— Work request —
Taking the entries below, transcribe only the lines starting with the one with "You are a GUI" and going on through the one with "the 选择工作流程 step", exactly as written, without the pictures.

— Data —
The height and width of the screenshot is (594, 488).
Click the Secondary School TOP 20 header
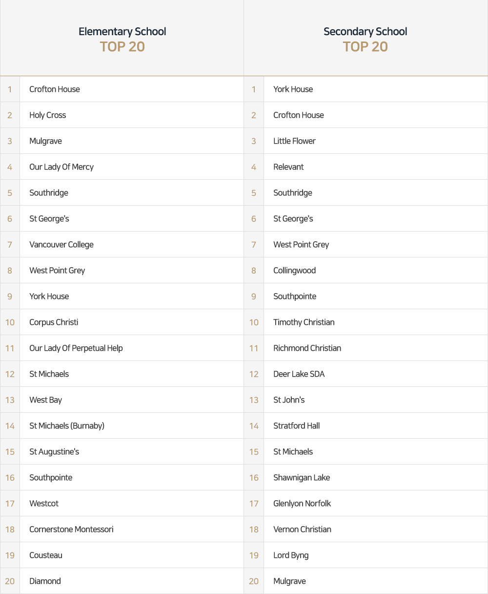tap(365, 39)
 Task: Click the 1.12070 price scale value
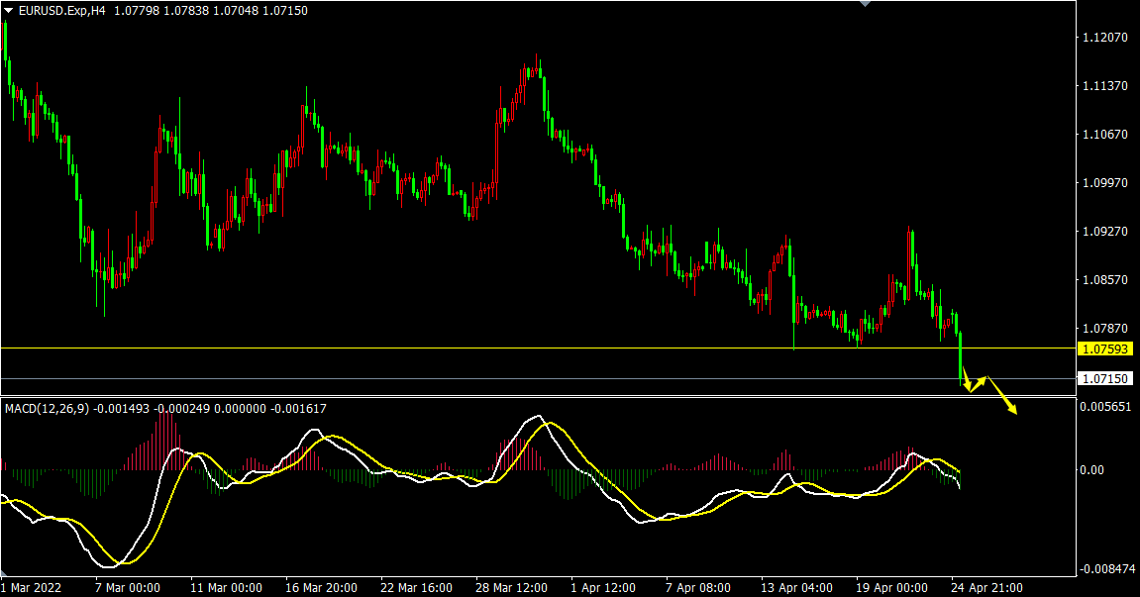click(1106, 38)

==

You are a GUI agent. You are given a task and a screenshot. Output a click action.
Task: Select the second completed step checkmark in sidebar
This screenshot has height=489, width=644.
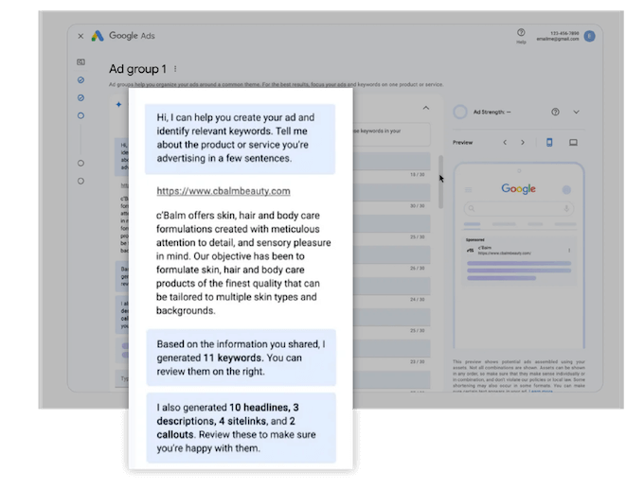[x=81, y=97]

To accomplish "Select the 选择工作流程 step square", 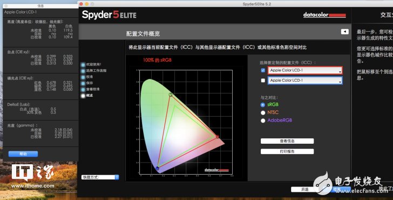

==

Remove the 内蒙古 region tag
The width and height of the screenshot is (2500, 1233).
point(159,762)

— Output for this exercise —
You are a GUI agent. You are given a task and a screenshot. Output a click action.
Task: Select the second completed step checkmark in sidebar
This screenshot has height=489, width=644.
[x=81, y=97]

To accomplish "Select the 选择工作流程 step square", 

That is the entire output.